= Beginning of Section =

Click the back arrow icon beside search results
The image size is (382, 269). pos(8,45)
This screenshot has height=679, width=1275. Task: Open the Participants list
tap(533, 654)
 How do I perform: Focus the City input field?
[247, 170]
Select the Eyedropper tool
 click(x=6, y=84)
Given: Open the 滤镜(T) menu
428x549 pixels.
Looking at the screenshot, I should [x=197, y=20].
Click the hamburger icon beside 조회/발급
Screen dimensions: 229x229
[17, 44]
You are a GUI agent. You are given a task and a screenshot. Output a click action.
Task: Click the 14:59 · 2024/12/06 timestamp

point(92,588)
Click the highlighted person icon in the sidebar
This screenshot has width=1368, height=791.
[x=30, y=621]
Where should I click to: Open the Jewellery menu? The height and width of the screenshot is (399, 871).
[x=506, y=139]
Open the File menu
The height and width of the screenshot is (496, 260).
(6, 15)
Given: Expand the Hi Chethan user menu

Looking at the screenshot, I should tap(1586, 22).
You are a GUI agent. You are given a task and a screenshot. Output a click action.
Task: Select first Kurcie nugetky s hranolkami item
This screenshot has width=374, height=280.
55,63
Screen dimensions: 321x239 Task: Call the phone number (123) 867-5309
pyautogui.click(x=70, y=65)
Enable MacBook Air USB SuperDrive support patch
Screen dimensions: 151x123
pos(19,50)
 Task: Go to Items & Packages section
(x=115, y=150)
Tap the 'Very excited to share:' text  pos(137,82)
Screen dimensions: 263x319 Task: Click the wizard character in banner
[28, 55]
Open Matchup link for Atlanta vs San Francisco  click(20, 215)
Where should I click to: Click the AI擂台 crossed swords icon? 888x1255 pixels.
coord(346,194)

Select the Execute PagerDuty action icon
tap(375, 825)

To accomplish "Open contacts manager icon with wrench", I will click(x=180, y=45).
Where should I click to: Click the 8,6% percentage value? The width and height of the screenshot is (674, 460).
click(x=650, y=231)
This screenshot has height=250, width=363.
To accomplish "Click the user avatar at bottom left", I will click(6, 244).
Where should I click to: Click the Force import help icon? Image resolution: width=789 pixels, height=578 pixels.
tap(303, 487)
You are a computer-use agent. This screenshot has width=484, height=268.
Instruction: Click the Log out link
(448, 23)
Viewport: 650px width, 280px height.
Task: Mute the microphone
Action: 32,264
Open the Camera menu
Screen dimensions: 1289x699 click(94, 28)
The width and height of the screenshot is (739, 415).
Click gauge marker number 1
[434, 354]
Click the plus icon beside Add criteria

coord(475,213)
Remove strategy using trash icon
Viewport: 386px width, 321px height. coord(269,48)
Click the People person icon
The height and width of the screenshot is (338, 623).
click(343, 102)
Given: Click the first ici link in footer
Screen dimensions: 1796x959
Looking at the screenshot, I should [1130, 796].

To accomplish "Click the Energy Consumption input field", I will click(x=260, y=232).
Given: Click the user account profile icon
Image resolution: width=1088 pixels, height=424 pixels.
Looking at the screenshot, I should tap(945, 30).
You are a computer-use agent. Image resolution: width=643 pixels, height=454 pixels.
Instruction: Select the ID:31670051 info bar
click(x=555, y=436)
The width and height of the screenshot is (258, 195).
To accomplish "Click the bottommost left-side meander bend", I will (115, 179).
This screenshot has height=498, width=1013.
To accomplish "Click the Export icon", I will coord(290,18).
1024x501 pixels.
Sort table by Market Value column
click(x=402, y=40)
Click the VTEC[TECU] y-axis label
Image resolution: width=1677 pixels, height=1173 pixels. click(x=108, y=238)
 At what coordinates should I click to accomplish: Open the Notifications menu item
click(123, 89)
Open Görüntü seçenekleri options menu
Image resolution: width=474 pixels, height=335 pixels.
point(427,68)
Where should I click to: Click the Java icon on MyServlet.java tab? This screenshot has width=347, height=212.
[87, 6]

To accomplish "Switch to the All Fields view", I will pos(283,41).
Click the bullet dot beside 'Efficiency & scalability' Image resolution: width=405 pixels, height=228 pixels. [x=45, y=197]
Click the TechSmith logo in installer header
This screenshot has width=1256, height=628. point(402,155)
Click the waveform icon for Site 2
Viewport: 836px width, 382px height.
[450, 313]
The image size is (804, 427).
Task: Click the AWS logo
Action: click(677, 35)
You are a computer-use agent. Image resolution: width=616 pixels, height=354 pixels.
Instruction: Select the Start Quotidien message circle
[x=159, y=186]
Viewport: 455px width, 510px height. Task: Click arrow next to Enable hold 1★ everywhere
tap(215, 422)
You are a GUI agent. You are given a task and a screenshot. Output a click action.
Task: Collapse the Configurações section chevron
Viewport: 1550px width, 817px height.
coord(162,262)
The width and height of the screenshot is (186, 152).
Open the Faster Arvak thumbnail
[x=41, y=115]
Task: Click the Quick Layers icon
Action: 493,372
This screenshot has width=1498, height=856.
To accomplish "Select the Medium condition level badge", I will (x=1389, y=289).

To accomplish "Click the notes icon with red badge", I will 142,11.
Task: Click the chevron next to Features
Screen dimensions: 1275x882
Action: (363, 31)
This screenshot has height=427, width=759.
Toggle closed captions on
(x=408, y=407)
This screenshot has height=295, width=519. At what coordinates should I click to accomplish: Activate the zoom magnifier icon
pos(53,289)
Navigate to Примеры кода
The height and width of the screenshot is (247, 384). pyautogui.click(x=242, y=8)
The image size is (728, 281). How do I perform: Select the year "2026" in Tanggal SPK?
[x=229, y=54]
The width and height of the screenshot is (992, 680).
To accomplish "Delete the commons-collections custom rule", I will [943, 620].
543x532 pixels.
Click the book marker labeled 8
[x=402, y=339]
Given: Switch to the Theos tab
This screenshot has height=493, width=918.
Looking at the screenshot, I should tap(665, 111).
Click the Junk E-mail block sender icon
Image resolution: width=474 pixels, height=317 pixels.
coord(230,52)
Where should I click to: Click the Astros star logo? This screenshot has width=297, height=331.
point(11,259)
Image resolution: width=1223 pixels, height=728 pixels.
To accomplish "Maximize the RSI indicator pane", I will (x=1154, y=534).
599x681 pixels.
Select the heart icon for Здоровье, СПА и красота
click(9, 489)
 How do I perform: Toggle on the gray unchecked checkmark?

= End of Section =

* REQUIRED WORK
All of the entries above should be output exactly as they are.

* ANSWER BOX
Click the back arrow icon beside search results
The image size is (382, 269). pos(8,45)
This screenshot has height=679, width=1275. Task: Open the Participants list
tap(533, 654)
 How do I perform: Focus the City input field?
[247, 170]
Select the Eyedropper tool
 click(x=6, y=84)
Given: Open the 滤镜(T) menu
428x549 pixels.
Looking at the screenshot, I should [x=197, y=20].
Click the hamburger icon beside 조회/발급
Screen dimensions: 229x229
[17, 44]
You are a GUI agent. You are given a task and a screenshot. Output a click action.
Task: Click the 14:59 · 2024/12/06 timestamp

point(92,588)
Click the highlighted person icon in the sidebar
This screenshot has width=1368, height=791.
[x=30, y=621]
Where should I click to: Open the Jewellery menu? The height and width of the screenshot is (399, 871).
[x=506, y=139]
Open the File menu
The height and width of the screenshot is (496, 260).
(6, 15)
Given: Expand the Hi Chethan user menu

Looking at the screenshot, I should tap(1586, 22).
You are a GUI agent. You are given a task and a screenshot. Output a click action.
Task: Select first Kurcie nugetky s hranolkami item
This screenshot has width=374, height=280.
55,63
Screen dimensions: 321x239 Task: Call the phone number (123) 867-5309
pyautogui.click(x=70, y=65)
Enable MacBook Air USB SuperDrive support patch
Screen dimensions: 151x123
pos(19,50)
 Task: Go to Items & Packages section
(x=115, y=150)
Tap the 'Very excited to share:' text  pos(137,82)
Screen dimensions: 263x319 Task: Click the wizard character in banner
[28, 55]
Open Matchup link for Atlanta vs San Francisco  click(20, 215)
Where should I click to: Click the AI擂台 crossed swords icon? 888x1255 pixels.
coord(346,194)

Select the Execute PagerDuty action icon
tap(375, 825)

To accomplish "Open contacts manager icon with wrench", I will click(x=180, y=45).
Where should I click to: Click the 8,6% percentage value? The width and height of the screenshot is (674, 460).
click(x=650, y=231)
This screenshot has height=250, width=363.
To accomplish "Click the user avatar at bottom left", I will click(6, 244).
Where should I click to: Click the Force import help icon? Image resolution: width=789 pixels, height=578 pixels.
tap(303, 487)
You are a computer-use agent. This screenshot has width=484, height=268.
Instruction: Click the Log out link
(448, 23)
Viewport: 650px width, 280px height.
Task: Mute the microphone
Action: 32,264
Open the Camera menu
Screen dimensions: 1289x699 click(94, 28)
The width and height of the screenshot is (739, 415).
Click gauge marker number 1
[434, 354]
Click the plus icon beside Add criteria

coord(475,213)
Remove strategy using trash icon
Viewport: 386px width, 321px height. coord(269,48)
Click the People person icon
The height and width of the screenshot is (338, 623).
click(343, 102)
Given: Click the first ici link in footer
Screen dimensions: 1796x959
Looking at the screenshot, I should [1130, 796].

To accomplish "Click the Energy Consumption input field", I will click(x=260, y=232).
Given: Click the user account profile icon
Image resolution: width=1088 pixels, height=424 pixels.
Looking at the screenshot, I should tap(945, 30).
You are a computer-use agent. Image resolution: width=643 pixels, height=454 pixels.
Instruction: Select the ID:31670051 info bar
click(x=555, y=436)
The width and height of the screenshot is (258, 195).
To accomplish "Click the bottommost left-side meander bend", I will (115, 179).
This screenshot has height=498, width=1013.
To accomplish "Click the Export icon", I will coord(290,18).
1024x501 pixels.
Sort table by Market Value column
click(x=402, y=40)
Click the VTEC[TECU] y-axis label
Image resolution: width=1677 pixels, height=1173 pixels. click(x=108, y=238)
 At what coordinates should I click to accomplish: Open the Notifications menu item
click(123, 89)
Open Görüntü seçenekleri options menu
Image resolution: width=474 pixels, height=335 pixels.
point(427,68)
Where should I click to: Click the Java icon on MyServlet.java tab? This screenshot has width=347, height=212.
[87, 6]

To accomplish "Switch to the All Fields view", I will pos(283,41).
Click the bullet dot beside 'Efficiency & scalability' Image resolution: width=405 pixels, height=228 pixels. [x=45, y=197]
Click the TechSmith logo in installer header
This screenshot has width=1256, height=628. point(402,155)
Click the waveform icon for Site 2
Viewport: 836px width, 382px height.
[450, 313]
The image size is (804, 427).
Task: Click the AWS logo
Action: click(677, 35)
You are a computer-use agent. Image resolution: width=616 pixels, height=354 pixels.
Instruction: Select the Start Quotidien message circle
[x=159, y=186]
Viewport: 455px width, 510px height. Task: Click arrow next to Enable hold 1★ everywhere
tap(215, 422)
You are a GUI agent. You are given a task and a screenshot. Output a click action.
Task: Collapse the Configurações section chevron
Viewport: 1550px width, 817px height.
coord(162,262)
The width and height of the screenshot is (186, 152).
Open the Faster Arvak thumbnail
[x=41, y=115]
Task: Click the Quick Layers icon
Action: 493,372
This screenshot has width=1498, height=856.
To accomplish "Select the Medium condition level badge", I will (x=1389, y=289).

To accomplish "Click the notes icon with red badge", I will 142,11.
Task: Click the chevron next to Features
Screen dimensions: 1275x882
Action: (363, 31)
This screenshot has height=427, width=759.
Toggle closed captions on
(x=408, y=407)
This screenshot has height=295, width=519. At what coordinates should I click to accomplish: Activate the zoom magnifier icon
pos(53,289)
Navigate to Примеры кода
The height and width of the screenshot is (247, 384). pyautogui.click(x=242, y=8)
The image size is (728, 281). How do I perform: Select the year "2026" in Tanggal SPK?
[x=229, y=54]
The width and height of the screenshot is (992, 680).
To accomplish "Delete the commons-collections custom rule", I will [943, 620].
543x532 pixels.
Click the book marker labeled 8
[x=402, y=339]
Given: Switch to the Theos tab
This screenshot has height=493, width=918.
Looking at the screenshot, I should tap(665, 111).
Click the Junk E-mail block sender icon
Image resolution: width=474 pixels, height=317 pixels.
coord(230,52)
Where should I click to: Click the Astros star logo? This screenshot has width=297, height=331.
point(11,259)
Image resolution: width=1223 pixels, height=728 pixels.
To accomplish "Maximize the RSI indicator pane", I will (x=1154, y=534).
599x681 pixels.
Select the heart icon for Здоровье, СПА и красота
click(9, 489)
 How do I perform: Toggle on the gray unchecked checkmark?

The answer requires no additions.